Еще один клещ, мчавшийся на всех парах ко мне, завернул по пути к полевой сумке, оставленной на земле. Быть может, его сбило с толку зрение или обоняние? В какой-то мере эти органы чувств должны все же работать. И тут произошло то, что менее всего я ожидал. Клещ меня потерял, хотя я находился возле него в четырех-пяти метрах, и помчался к бугру, на котором стояли, мирно беседуя, двое моих спутников. До них более двадцати метров. К бугру от клеща дул заметный попутный ветер, как бы специально подтверждая, что обоняние тут совершенно не причем.
Вот клещ одолел половину расстояния до бугра. Но его желанная цель не стала ждать. Пришлось ему с досады прятаться под кустик, отдыхать, приходить в себя, снова ориентироваться, улавливать и мчаться со всех ног.
Вскоре после этой встречи, путешествуя, мы поставили две палатки по обеим сторонам машины. Одну палатку занял я, другую — мой спутник. Я устал с дороги, спал очень плохо, назойливые и беспокойные мысли крутились в голове. К утру похолодало, и тогда удалось забыться сном.
Утром, проснувшись, дружно сворачиваем палатки. Возле моей и под ней я насчитал девять клещей-гиаломм. Возле палатки моего молодого спутника — ни одного!
Я давно заметил: на человека, крепко спящего, клещи не ползут. Видимо, у бодрствующего мозг продолжает излучать биотоки, по которым клещи и находят свою добычу. Это смелое предположение может обескуражить требовательного читателя. В действительности, я давно установил, что вблизи клещи как бы руководствуются зрением, но издали определяют добычу каким-то неведомым способом.
Через несколько лет я вновь встретился с загадочным поведением этого жителя пустыни.

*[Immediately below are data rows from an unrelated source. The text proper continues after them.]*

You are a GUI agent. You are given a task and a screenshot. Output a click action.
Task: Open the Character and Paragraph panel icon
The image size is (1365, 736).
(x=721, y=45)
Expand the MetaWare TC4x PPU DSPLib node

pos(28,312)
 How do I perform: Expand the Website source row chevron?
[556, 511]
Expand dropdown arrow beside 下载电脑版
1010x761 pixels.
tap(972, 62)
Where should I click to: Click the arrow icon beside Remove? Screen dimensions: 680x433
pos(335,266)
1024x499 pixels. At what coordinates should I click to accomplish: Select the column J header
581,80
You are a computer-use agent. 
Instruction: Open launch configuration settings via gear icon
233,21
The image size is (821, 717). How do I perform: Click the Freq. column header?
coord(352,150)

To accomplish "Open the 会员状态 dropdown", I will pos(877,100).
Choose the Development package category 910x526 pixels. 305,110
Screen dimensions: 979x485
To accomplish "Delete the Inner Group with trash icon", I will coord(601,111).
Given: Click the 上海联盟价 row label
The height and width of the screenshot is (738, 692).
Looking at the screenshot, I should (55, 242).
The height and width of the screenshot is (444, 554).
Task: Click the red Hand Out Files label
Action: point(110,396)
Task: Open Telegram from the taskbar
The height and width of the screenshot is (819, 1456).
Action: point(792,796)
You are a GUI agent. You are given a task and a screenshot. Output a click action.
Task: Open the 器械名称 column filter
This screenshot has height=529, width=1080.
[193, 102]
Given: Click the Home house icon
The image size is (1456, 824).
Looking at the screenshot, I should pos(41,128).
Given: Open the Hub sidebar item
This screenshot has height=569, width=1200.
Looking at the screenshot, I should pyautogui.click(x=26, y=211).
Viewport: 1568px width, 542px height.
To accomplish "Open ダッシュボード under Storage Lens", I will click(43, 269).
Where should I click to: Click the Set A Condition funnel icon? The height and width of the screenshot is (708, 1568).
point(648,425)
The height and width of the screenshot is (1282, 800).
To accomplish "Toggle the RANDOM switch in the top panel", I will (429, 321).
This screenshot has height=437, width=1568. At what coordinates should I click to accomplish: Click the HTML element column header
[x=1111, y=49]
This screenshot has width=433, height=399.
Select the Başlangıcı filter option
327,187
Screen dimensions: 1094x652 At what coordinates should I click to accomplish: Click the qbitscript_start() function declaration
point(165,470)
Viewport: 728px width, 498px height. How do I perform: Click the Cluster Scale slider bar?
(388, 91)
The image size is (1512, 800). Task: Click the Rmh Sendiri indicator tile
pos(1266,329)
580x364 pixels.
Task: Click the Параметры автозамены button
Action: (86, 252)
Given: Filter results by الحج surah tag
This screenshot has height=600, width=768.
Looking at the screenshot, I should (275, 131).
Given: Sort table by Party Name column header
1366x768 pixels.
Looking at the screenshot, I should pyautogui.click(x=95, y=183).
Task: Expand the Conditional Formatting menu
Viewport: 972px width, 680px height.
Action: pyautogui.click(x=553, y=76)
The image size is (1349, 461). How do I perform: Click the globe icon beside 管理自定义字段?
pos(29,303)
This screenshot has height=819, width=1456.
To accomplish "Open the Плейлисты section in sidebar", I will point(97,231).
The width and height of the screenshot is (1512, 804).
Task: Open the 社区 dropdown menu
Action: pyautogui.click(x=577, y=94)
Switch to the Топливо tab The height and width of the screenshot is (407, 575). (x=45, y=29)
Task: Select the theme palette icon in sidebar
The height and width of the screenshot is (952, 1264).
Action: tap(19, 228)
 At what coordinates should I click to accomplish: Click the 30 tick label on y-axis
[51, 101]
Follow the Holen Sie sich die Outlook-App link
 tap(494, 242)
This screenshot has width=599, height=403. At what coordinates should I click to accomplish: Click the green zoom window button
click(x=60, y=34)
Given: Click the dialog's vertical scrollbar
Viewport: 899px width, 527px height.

Тихий саксаульный лес только что зазеленел. Мы устроили бивак, сидим на большом, разостланном на земле тенте, обедаем. Вокруг по песку бегают муравьи, носятся чернотелки. Мир насекомых ожил, наступило весеннее тепло.
На тент, как всегда, страшно торопясь и размахивая передними ногами, заползает клещ-гиаломма. За ним спешит другой. Почуяли нас, выбрались из зарослей, примчались. Кое-кто из участников экспедиции вскакивает на ноги, опасаясь неожиданных посетителей. Тогда я рассказываю о клещах-гиаломмах, о том, что они вовсе не опасны, и хотя человек их привлекает как добыча, попав на тело и побродив некоторое время, они покидают его. Чем-то человек не подходит для этого кровопийцы. Может быть, по той простой причине, что испокон веков происходил своеобразный естественный отбор. Ведь на человеческой крови ни один клещ не воспитал потомства. Чтобы насосаться крови и отложить яички, клещ должен впиться в кожу и пробыть в таком положении несколько дней, напиться до размеров фасолины. Крупные животные, если клещи присосались в укромном месте, не в силах что-либо с ними сделать, невольно терпят своих мучителей, а человек всегда мог вырвать клеща из тела и уничтожить.